GP shortage crisis expected in the UK by 2020

Having trouble finding a GP? It is predicted that General Practitioners in the UK will fall into a deep crisis within the next five years, as plans to move more care out of the busy hospitals looks set to drive people to their GPs. There is already a declining number of GPs in the UK and the health service as a whole is suffering from low morale, which means the current plans to integrate out of hospital services are looking unlikely to be successful.

The demand of GP services has never been so high that linked with the shortage of GP's has created an unparalleled pressure and level of stress for the existing doctors. This has created an un-attractive sector for newly graduated doctors to specialise in, with many opting for the acute setting as their preference.

One in three medical posts unfilled

Demand for GPs has been outstripping supply on an ongoing basis. Despite government support and initiatives, 1 in 3 training posts remain unfilled. However, there is work under way to counteract this situation and companies such as this one are trying to remedy the problem. They are trying to push the use of locum doctors into local practices in order to increase the amount of GPs available.

As an agency, they have looked further afield within European neighbours to try to meet demand. Although they have experienced some success in recruiting hard to fill positions, there remains a shortage. YWHC often find themselves competing with other countries for the same group of professionals, GPs, proving that they are not alone in this crisis for trained GPs.

In fact it’s a worldwide issue. In a recent survey YW conducted, 77% of GPs were contemplating leaving the UK in search of a more balanced approach to work and a greater work life balance.
::::
# EXERCISE AIM
Reproduce the GP shortage article from "The demand of" to "as their preference.". The lines that come next have no connection to the GP shortage article.

# DATA SEGMENT
::::
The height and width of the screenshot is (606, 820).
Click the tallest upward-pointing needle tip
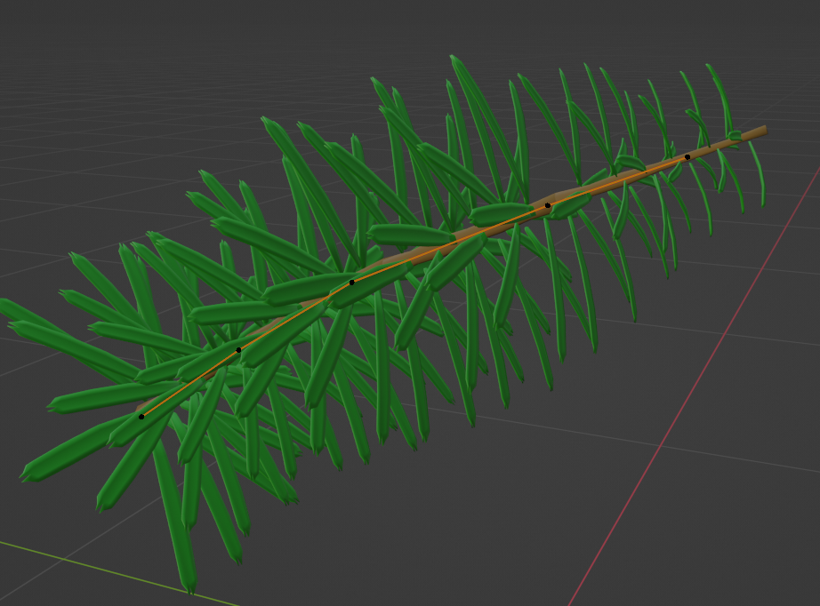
::::
# EXERCISE SOLUTION
The demand of GP services has never been so high that linked with the shortage of GP's has created an unparalleled pressure and level of stress for the existing doctors. This has created an un-attractive sector for newly graduated doctors to specialise in, with many opting for the acute setting as their preference.